SPACE.com reader Tom Bleicher sent in this photo of shuttle Endeavour flying over Los Angeles with the iconic Hollywood sign in the background, September 21, 2012.
Credit: Tom Bleicher
LOS ANGELES — The space shuttle Endeavour has landed for the final time, and its new owners can hardly believe that the historic vehicle is now in their hands.
Endeavour, flying piggyback atop its Boeing 747 carrier aircraft, touched down here at Los Angeles International Airport today (Sept. 21) to wrap up a nationwide farewell tour. The shuttle will stay at the airport for a few weeks, and then be ferried via surface streets to its museum retirement home, the California Science Center, in mid-October.
Museum officials have been looking forward to today since April 2011, when NASA announced that Endeavour was coming their way. So it feels a bit surreal that the shuttle is finally in LA, they said.
"It's pretty incredible, and it's incredibly emotional," Jeffrey Rudolph, president and CEO of the California Science Center, told SPACE.com a few hours before Endeavour touched down.
"We've had many great moments; April last year, when we got the announcement, was the first," Rudolph added. "But this weekend, we actually take custody and care, and know that from now on, Endeavour's in our hands, to be the stewards. It's a pretty special time." [Photos: Shuttle Endeavour's California Sightseeing Tour]
Endeavour's journey to the museum next month will be special as well. Over the course of two days — Oct. 12 and 13 — the shuttle will travel 12 miles (19 kilometers) through the heart of Los Angeles, providing a memorable and unprecedented sight.
"It's going to be an incredible spectacle — the only time ever that you'll see a space shuttle go through an urban corridor like that," Rudolph said. "People are already getting really excited about it."
NASA grounded its venerable space shuttle fleet in July 2011 after 30 years of service. The agency is encouraging the development of commercial American spacecraft to take over the shuttles' orbital taxi role while it works to send astronauts to deep-space destinations. In 2010, President Barack Obama directed NASA to send astronauts to a near-Earth asteroid by 2025, then on to Mars by the mid-2030s.
NASA wants at least two private vehicles to be ready to carry astronauts to and from low-Earth orbit by 2017. Commercial robotic cargo flights, on the other hand, should start in earnest next month, with SpaceX's Dragon capsule set to blast off toward the International Space Station on its first contracted supply run Oct. 7.

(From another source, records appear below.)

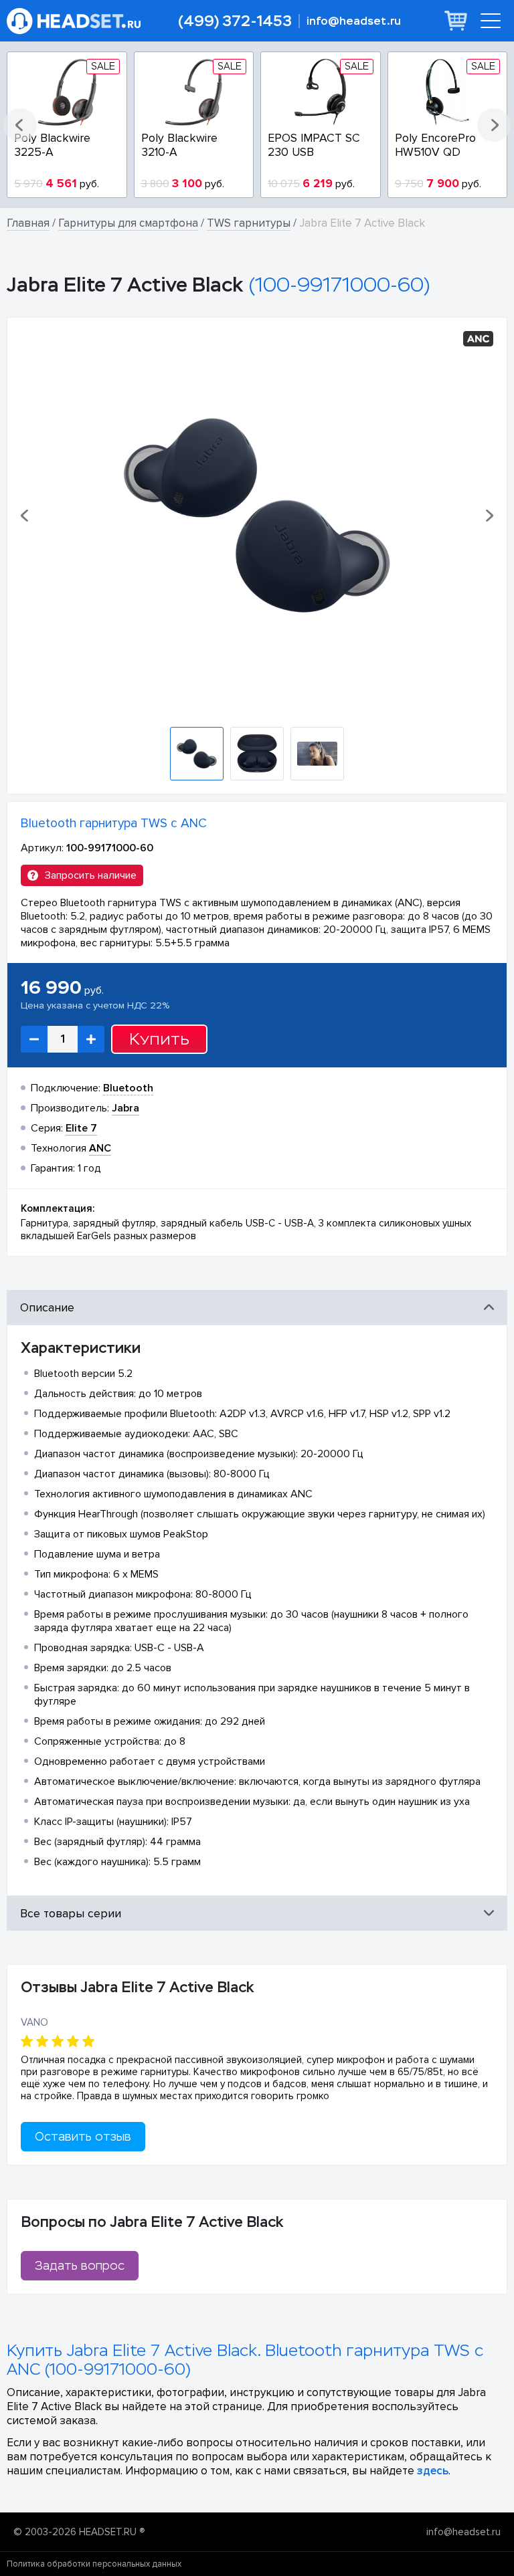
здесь (432, 2471)
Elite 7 (81, 1128)
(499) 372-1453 (235, 21)
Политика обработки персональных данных (94, 2564)
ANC (100, 1148)
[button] (20, 125)
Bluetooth (128, 1088)
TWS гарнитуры (248, 223)
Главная (28, 223)
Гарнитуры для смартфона (128, 223)
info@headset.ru (354, 21)
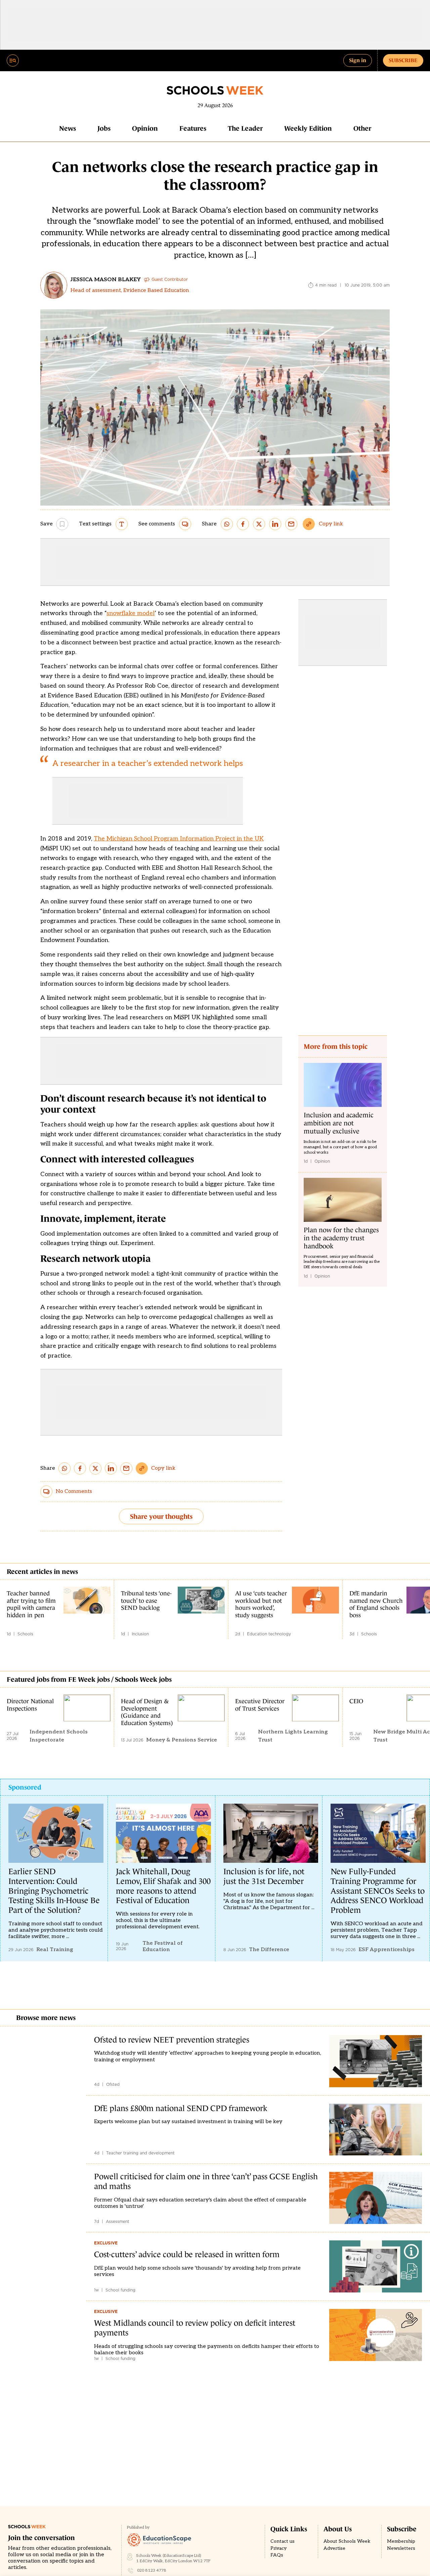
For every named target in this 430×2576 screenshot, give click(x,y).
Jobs (104, 128)
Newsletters (401, 2548)
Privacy (278, 2548)
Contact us (282, 2541)
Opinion (145, 128)
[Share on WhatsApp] (227, 524)
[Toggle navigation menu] (13, 60)
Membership (401, 2541)
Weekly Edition (308, 128)
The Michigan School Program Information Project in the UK (179, 838)
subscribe (403, 60)
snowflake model (130, 613)
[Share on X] (259, 524)
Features (192, 128)
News (67, 128)
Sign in (357, 60)
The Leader (245, 128)
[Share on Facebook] (243, 524)
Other (362, 128)
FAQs (276, 2555)
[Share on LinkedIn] (275, 524)
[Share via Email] (291, 524)
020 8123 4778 (151, 2570)
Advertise (334, 2548)
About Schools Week (347, 2541)
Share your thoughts (161, 1516)
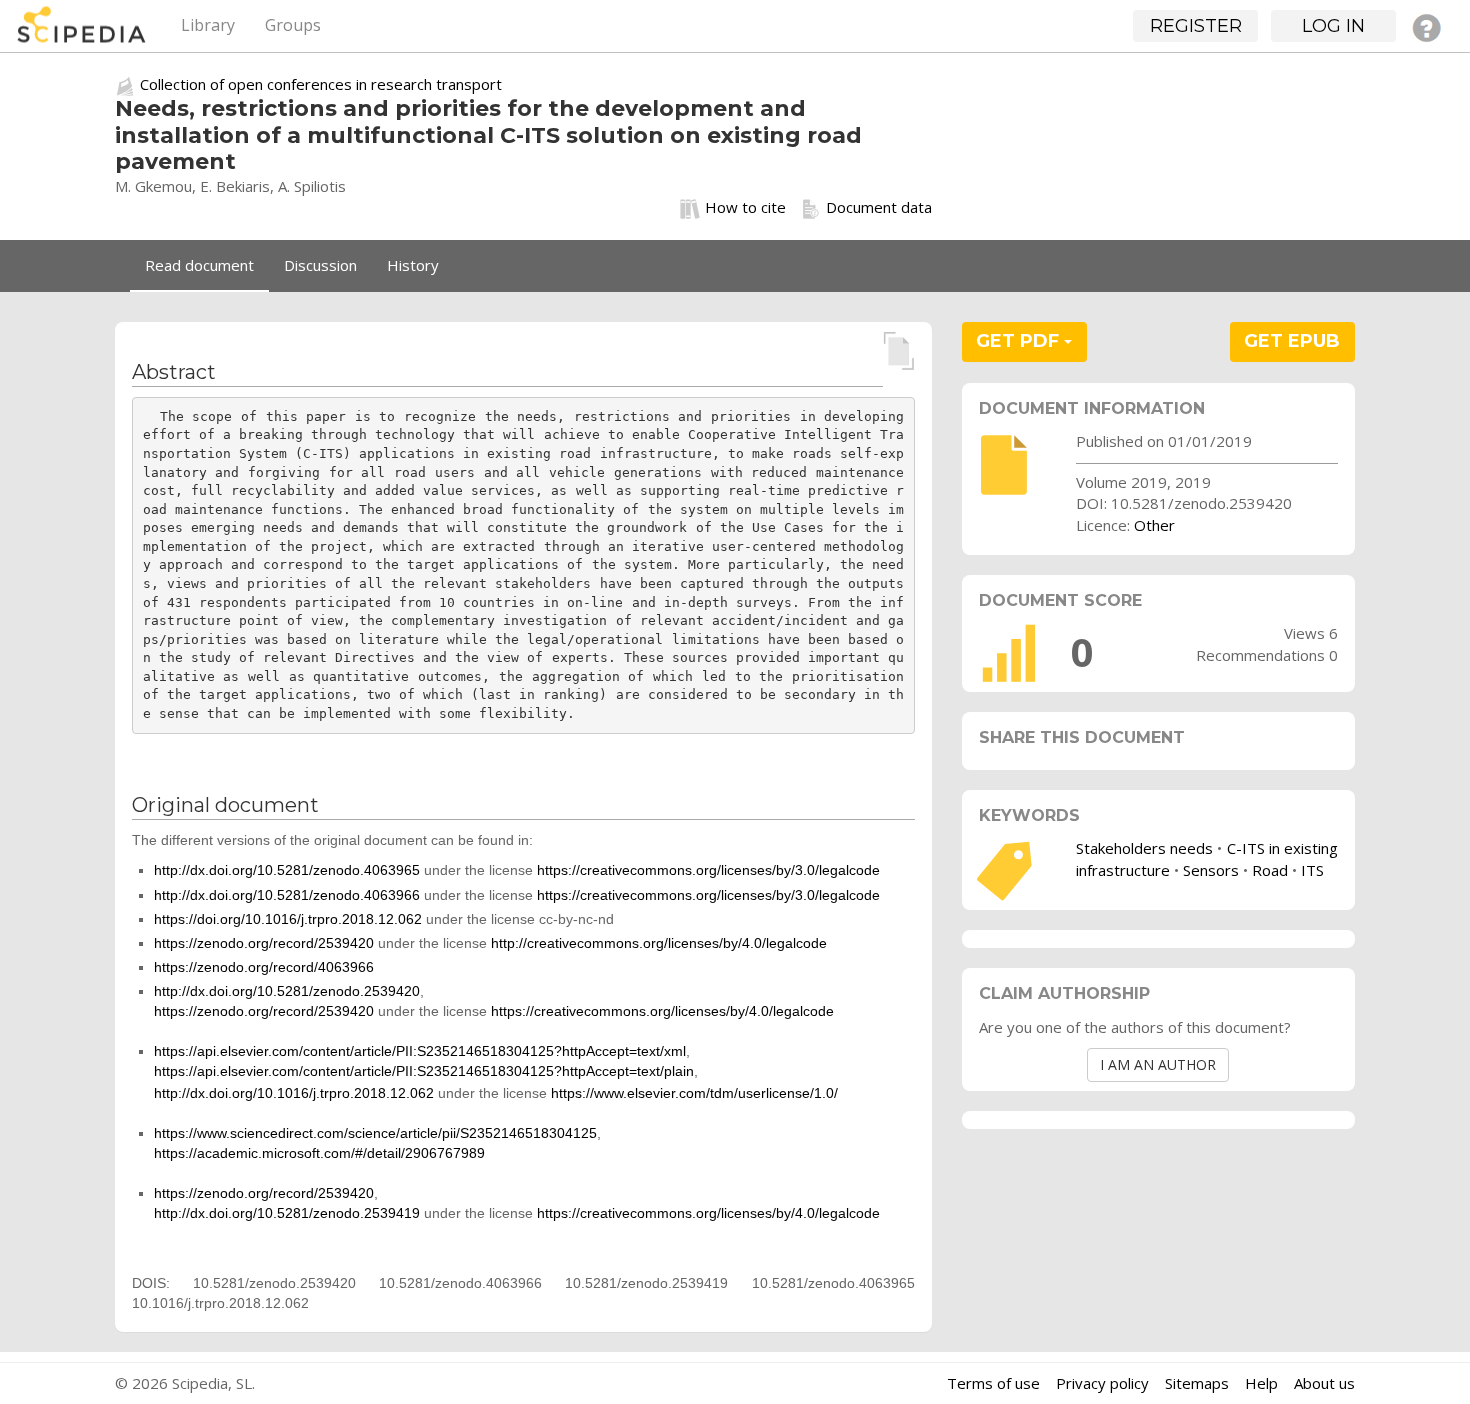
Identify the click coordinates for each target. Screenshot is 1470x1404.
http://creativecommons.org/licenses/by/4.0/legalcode (659, 943)
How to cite (745, 207)
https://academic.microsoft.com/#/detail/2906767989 (319, 1153)
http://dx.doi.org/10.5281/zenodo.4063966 (287, 895)
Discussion (320, 265)
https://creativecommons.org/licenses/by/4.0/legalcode (662, 1011)
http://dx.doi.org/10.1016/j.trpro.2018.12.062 (294, 1093)
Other (1154, 525)
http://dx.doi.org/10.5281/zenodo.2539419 (287, 1213)
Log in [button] (1333, 26)
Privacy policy (1102, 1383)
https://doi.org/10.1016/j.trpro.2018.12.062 (288, 919)
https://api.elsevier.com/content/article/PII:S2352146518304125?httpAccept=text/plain (424, 1071)
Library (208, 25)
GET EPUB (1292, 341)
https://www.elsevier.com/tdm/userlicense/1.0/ (694, 1093)
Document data (879, 207)
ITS (1312, 870)
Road (1270, 870)
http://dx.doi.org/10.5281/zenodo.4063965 (287, 870)
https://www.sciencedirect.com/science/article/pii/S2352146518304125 (375, 1133)
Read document (199, 265)
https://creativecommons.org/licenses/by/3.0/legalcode (708, 870)
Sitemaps (1197, 1383)
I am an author (1158, 1064)
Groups (293, 25)
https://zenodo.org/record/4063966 (264, 967)
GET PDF (1020, 341)
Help (1261, 1383)
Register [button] (1196, 26)
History (413, 265)
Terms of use (993, 1383)
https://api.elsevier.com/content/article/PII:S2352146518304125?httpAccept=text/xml (420, 1051)
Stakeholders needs (1144, 848)
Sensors (1211, 870)
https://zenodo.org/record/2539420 (264, 943)
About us (1324, 1383)
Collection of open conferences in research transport (321, 84)
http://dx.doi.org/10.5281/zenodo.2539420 (287, 991)
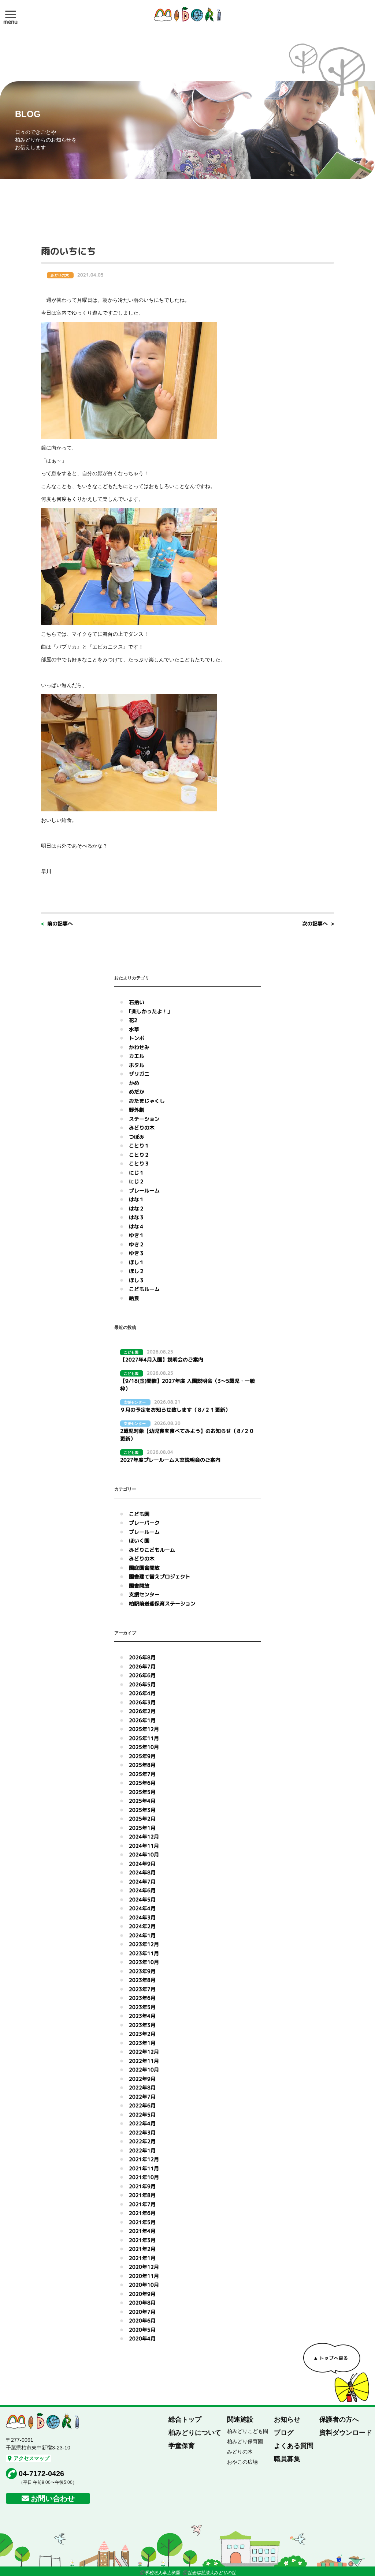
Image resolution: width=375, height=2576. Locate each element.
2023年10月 (144, 1962)
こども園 (139, 1513)
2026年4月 (142, 1693)
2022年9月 (142, 2078)
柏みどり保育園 (245, 2441)
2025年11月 (144, 1738)
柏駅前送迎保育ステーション (162, 1603)
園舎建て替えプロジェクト (159, 1576)
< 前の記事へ (57, 923)
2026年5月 (142, 1684)
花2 (133, 1020)
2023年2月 (142, 2033)
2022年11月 (144, 2060)
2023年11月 (144, 1953)
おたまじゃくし (147, 1100)
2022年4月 (142, 2123)
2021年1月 (142, 2257)
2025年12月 (144, 1729)
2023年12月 (144, 1944)
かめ (134, 1082)
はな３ (136, 1217)
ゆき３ (136, 1253)
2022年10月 (144, 2069)
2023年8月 (142, 1979)
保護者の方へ (339, 2419)
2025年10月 (144, 1746)
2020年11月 (144, 2275)
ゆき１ (136, 1235)
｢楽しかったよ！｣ (149, 1011)
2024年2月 (142, 1926)
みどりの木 (142, 1127)
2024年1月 (142, 1935)
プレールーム (144, 1190)
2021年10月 (144, 2177)
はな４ (136, 1226)
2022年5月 (142, 2114)
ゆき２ (136, 1244)
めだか (136, 1091)
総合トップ (184, 2419)
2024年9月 (142, 1863)
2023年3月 (142, 2024)
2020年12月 (144, 2266)
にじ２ (136, 1181)
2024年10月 (144, 1854)
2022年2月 (142, 2141)
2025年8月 (142, 1764)
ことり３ (139, 1163)
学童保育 (181, 2445)
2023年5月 (142, 2007)
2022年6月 (142, 2105)
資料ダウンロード (345, 2432)
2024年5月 (142, 1899)
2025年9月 (142, 1756)
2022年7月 (142, 2096)
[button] (10, 14)
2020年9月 (142, 2293)
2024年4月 (142, 1908)
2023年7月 (142, 1989)
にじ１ (136, 1172)
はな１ (136, 1199)
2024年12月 (144, 1836)
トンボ (136, 1037)
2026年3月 (142, 1702)
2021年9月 (142, 2186)
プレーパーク (144, 1522)
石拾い (136, 1002)
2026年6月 (142, 1675)
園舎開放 (139, 1585)
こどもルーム (144, 1288)
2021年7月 (142, 2204)
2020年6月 (142, 2320)
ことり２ (139, 1154)
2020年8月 (142, 2302)
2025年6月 (142, 1782)
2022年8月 (142, 2087)
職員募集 (287, 2459)
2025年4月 (142, 1800)
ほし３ (136, 1280)
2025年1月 (142, 1827)
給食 (134, 1298)
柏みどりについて (194, 2432)
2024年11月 (144, 1845)
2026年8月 (142, 1657)
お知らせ (287, 2419)
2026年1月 (142, 1720)
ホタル (136, 1065)
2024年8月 (142, 1872)
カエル (136, 1055)
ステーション (144, 1118)
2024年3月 (142, 1917)
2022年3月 (142, 2132)
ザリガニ (139, 1073)
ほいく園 (139, 1540)
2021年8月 (142, 2195)
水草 (134, 1029)
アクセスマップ (31, 2458)
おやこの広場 (242, 2462)
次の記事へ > (318, 923)
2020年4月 (142, 2338)
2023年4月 (142, 2015)
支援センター (144, 1594)
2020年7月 (142, 2311)
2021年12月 (144, 2159)
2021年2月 (142, 2248)
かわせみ (139, 1047)
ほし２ (136, 1271)
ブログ (284, 2432)
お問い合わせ (53, 2498)
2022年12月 (144, 2051)
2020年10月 (144, 2284)
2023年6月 (142, 1997)
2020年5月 (142, 2329)
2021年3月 (142, 2240)
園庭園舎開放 (144, 1567)
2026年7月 (142, 1666)
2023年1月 (142, 2042)
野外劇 (136, 1109)
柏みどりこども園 (247, 2431)
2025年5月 (142, 1791)
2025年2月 (142, 1818)
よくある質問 (293, 2445)
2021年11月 (144, 2168)
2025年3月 (142, 1809)
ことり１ (139, 1145)
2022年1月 (142, 2150)
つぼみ (136, 1136)
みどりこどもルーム (152, 1549)
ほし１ (136, 1262)
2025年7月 (142, 1773)
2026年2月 (142, 1711)
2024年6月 (142, 1890)
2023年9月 (142, 1971)
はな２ (136, 1208)
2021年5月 (142, 2222)
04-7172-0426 (41, 2474)
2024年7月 (142, 1881)
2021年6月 (142, 2212)
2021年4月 (142, 2230)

While Endeavour will never take to the skies again, it will continue to serve the nation as a museum showpiece, said NASA astronaut Mike Fincke.
"People are really going to get a taste of spaceflight, and it's a good reminder that we still have people flying in space, and that we're building a great space future," Fincke, who flew on Endeavour's final STS-134 mission last year, told SPACE.com here today.
The shuttle's long history as America's spaceship has left a strong impression on the public that should last for years to come, he added.
"You ask any kid from 1970 on to draw a picture of what a spaceship should look like, and they all look like space shuttles," Fincke said. "So it definitely resonates within human hearts."